Is this setup suitable for professional or critical applications?

Due to limitations in complexity and stability, this setup is primarily for experimentation and personal use. It is not recommended for critical or production environments where reliability and advanced capabilities are essential.

You May Also Like

KVM Switch Basics: What You Need for Dual Computers

Inefficiently managing multiple computers? Discover essential KVM switch basics to streamline your setup and enhance your workflow.

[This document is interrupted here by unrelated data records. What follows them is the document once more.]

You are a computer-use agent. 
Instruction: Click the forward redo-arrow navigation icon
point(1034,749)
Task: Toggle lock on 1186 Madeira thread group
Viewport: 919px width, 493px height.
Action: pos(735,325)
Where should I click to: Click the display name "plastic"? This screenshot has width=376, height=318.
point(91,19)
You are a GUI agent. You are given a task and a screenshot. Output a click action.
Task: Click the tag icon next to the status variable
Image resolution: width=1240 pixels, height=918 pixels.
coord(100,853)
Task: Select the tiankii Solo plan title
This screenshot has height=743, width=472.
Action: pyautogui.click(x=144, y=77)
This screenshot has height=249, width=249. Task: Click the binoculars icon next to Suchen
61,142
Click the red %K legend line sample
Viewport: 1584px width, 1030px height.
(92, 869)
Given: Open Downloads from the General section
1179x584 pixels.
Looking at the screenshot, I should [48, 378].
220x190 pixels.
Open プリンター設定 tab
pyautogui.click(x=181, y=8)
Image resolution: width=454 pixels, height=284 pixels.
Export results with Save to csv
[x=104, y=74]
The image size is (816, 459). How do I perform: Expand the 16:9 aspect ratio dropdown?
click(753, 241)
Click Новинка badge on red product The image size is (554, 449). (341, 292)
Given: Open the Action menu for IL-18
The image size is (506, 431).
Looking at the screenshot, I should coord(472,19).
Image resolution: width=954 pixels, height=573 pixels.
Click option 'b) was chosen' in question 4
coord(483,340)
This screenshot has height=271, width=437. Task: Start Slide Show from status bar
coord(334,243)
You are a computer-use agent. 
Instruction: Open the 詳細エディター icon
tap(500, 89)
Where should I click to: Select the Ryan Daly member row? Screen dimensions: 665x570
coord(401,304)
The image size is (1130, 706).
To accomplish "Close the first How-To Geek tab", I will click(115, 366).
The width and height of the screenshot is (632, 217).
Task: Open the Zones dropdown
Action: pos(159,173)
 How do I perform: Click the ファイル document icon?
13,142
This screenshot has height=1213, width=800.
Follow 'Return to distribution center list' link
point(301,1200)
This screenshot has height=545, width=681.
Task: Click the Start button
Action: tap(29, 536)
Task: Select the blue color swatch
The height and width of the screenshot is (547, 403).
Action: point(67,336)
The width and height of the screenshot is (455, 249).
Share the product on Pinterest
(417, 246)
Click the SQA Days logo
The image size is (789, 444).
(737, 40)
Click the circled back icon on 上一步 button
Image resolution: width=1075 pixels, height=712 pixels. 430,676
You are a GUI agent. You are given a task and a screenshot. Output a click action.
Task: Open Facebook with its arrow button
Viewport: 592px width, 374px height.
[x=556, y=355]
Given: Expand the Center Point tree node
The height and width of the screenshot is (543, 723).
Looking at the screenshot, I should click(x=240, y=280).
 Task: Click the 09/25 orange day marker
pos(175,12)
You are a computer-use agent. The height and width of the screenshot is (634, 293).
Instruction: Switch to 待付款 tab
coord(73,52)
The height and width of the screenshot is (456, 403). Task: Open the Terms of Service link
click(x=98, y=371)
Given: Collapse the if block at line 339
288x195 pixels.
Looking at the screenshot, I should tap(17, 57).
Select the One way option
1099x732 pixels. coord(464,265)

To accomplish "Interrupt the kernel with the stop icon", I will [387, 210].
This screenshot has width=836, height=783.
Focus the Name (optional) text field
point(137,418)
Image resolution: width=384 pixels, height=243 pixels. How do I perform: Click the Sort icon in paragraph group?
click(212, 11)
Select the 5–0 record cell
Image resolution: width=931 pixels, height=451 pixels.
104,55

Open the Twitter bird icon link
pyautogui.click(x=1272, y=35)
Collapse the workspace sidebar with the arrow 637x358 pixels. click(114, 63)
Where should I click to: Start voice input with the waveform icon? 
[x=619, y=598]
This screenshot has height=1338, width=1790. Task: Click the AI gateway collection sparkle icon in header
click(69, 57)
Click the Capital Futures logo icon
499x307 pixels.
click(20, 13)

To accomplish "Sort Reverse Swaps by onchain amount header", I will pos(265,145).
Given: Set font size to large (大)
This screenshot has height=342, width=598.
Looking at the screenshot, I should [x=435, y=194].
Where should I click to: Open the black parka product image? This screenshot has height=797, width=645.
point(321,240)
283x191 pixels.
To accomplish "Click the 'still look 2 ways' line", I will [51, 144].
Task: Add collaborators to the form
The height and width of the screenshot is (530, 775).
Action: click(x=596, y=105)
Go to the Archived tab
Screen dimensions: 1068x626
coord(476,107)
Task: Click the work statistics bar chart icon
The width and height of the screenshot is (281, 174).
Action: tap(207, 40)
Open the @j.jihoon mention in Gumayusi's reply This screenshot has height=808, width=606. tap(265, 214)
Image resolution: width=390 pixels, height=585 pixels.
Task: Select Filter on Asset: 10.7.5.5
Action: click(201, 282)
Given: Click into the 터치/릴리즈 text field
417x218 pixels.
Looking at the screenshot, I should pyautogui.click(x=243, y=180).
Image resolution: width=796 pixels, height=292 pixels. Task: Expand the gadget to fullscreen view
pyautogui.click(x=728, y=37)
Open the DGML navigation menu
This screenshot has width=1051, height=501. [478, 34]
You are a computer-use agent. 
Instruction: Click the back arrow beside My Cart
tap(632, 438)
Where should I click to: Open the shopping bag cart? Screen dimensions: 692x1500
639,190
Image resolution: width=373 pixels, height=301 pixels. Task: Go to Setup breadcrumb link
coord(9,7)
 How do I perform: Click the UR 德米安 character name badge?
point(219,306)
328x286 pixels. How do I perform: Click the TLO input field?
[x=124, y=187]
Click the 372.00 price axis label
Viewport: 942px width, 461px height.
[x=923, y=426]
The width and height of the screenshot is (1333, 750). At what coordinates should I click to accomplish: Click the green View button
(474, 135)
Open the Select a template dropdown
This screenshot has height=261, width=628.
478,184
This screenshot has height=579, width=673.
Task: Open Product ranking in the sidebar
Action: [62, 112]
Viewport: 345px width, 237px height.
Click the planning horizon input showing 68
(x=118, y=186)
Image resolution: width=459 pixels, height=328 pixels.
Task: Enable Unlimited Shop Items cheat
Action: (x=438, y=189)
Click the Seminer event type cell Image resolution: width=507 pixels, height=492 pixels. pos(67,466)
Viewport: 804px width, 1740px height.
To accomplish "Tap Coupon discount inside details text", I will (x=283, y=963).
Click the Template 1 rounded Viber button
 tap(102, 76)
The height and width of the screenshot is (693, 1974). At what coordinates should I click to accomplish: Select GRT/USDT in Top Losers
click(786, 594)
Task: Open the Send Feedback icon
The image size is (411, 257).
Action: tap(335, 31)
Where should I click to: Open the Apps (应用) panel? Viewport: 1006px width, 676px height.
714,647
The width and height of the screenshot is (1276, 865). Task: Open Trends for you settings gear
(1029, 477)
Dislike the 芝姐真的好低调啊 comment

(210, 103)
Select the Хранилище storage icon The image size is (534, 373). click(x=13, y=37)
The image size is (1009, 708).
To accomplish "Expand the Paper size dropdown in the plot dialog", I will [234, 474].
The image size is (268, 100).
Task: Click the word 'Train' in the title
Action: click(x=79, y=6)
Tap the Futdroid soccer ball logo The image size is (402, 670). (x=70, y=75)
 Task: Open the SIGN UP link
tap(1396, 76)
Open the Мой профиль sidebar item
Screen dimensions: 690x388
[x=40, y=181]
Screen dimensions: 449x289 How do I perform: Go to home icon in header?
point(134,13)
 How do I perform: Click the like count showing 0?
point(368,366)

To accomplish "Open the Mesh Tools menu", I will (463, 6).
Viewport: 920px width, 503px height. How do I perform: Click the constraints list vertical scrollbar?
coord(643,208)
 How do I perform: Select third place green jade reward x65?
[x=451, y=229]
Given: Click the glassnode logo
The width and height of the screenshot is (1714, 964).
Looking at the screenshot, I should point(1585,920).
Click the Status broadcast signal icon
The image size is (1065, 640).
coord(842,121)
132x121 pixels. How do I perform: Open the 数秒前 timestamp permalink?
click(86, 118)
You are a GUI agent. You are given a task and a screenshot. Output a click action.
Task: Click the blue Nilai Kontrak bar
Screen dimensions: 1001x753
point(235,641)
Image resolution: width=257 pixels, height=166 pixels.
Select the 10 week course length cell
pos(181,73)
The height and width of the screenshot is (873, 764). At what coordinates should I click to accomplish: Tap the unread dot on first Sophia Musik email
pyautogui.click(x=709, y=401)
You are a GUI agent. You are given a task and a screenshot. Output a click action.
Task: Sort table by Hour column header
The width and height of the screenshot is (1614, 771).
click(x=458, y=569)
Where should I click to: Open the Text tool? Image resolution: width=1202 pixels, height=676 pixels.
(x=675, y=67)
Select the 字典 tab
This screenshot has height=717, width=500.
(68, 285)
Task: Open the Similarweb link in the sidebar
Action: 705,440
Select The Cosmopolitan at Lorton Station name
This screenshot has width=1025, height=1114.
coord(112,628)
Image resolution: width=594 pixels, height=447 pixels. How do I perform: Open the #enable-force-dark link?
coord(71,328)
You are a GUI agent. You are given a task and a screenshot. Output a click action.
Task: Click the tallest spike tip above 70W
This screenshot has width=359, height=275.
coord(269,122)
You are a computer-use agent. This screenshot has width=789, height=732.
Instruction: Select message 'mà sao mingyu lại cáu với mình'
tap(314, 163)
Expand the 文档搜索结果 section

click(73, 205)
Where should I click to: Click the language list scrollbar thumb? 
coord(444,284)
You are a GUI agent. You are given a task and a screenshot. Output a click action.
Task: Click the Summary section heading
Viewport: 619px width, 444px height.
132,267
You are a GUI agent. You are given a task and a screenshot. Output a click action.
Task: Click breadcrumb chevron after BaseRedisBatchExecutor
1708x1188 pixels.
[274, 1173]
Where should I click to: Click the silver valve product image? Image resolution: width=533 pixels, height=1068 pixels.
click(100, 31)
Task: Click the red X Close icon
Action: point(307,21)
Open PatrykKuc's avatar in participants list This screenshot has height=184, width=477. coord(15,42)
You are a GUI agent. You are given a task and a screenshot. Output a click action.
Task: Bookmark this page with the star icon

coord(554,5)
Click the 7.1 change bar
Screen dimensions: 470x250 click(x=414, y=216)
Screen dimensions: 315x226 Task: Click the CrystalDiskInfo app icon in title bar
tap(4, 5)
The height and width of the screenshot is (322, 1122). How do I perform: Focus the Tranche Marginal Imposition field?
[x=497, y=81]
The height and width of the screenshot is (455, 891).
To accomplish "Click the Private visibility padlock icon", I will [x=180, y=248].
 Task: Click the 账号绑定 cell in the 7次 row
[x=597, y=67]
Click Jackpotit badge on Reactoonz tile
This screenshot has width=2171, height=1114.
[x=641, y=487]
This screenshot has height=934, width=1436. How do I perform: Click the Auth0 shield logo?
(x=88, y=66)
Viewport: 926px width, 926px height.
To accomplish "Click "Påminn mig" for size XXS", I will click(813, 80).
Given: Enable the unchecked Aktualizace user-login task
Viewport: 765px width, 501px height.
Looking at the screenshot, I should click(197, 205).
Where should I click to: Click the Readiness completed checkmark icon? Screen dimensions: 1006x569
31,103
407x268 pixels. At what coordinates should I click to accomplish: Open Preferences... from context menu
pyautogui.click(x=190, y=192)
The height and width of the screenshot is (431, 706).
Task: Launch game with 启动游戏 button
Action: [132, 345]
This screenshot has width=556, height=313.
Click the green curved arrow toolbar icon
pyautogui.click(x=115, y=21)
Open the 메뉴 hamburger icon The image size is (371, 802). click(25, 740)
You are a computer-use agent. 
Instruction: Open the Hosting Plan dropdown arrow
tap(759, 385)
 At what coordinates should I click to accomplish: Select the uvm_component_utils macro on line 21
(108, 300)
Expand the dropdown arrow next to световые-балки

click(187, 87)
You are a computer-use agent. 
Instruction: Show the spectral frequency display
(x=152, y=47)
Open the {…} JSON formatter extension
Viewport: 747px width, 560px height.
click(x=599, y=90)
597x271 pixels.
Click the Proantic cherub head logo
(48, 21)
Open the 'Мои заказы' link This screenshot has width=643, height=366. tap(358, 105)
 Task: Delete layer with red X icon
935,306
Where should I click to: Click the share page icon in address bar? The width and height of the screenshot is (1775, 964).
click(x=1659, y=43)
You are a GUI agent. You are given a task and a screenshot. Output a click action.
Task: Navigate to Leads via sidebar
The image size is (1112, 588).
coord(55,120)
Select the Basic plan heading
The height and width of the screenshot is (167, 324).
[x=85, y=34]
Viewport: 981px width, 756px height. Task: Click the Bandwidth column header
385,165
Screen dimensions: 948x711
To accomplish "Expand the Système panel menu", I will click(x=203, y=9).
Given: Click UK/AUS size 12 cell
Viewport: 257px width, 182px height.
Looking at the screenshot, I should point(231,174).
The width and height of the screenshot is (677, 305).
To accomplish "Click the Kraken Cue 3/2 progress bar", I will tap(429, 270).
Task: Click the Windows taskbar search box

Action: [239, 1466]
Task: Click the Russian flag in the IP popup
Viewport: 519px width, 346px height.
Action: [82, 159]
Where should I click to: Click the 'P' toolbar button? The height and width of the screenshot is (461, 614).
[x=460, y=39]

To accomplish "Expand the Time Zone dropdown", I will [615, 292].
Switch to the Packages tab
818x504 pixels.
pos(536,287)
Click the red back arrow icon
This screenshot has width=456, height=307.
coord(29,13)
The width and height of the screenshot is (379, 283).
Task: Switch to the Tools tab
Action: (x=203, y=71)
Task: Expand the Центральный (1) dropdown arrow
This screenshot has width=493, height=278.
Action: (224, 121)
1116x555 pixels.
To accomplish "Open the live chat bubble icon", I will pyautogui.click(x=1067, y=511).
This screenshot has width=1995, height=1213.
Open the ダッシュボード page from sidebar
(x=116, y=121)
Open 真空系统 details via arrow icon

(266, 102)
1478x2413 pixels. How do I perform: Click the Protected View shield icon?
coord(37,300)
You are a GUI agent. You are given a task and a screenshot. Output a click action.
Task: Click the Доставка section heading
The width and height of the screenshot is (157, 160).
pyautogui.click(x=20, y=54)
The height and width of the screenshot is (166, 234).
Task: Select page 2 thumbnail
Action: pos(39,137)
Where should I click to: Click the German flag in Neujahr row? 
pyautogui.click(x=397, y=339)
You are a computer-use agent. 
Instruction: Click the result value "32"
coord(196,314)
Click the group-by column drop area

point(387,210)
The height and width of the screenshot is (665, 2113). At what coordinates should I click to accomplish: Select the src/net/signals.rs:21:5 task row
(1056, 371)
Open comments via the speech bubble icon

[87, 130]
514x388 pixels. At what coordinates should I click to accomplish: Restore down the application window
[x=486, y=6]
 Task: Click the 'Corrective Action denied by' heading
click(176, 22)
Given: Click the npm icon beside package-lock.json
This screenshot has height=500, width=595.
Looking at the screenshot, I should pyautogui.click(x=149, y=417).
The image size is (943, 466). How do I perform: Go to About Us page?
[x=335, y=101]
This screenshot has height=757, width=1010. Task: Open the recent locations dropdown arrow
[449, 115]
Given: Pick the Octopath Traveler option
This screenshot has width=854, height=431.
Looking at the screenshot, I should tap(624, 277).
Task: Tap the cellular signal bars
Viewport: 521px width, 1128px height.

Why Laptop Battery Health Drops So Fast (And How to Slow It Down)

When your laptop battery health drops quickly, understanding the causes and solutions can help you extend its lifespan effectively.

Stop Notification Spam Without Missing Important Alerts

Learn how to stop notification spam without missing crucial alerts and discover strategies to keep your focus intact.

Calculate Battery Backup Runtime in 60 Seconds

Power up your knowledge instantly—learn how to calculate your battery backup runtime in 60 seconds and maximize your device’s efficiency.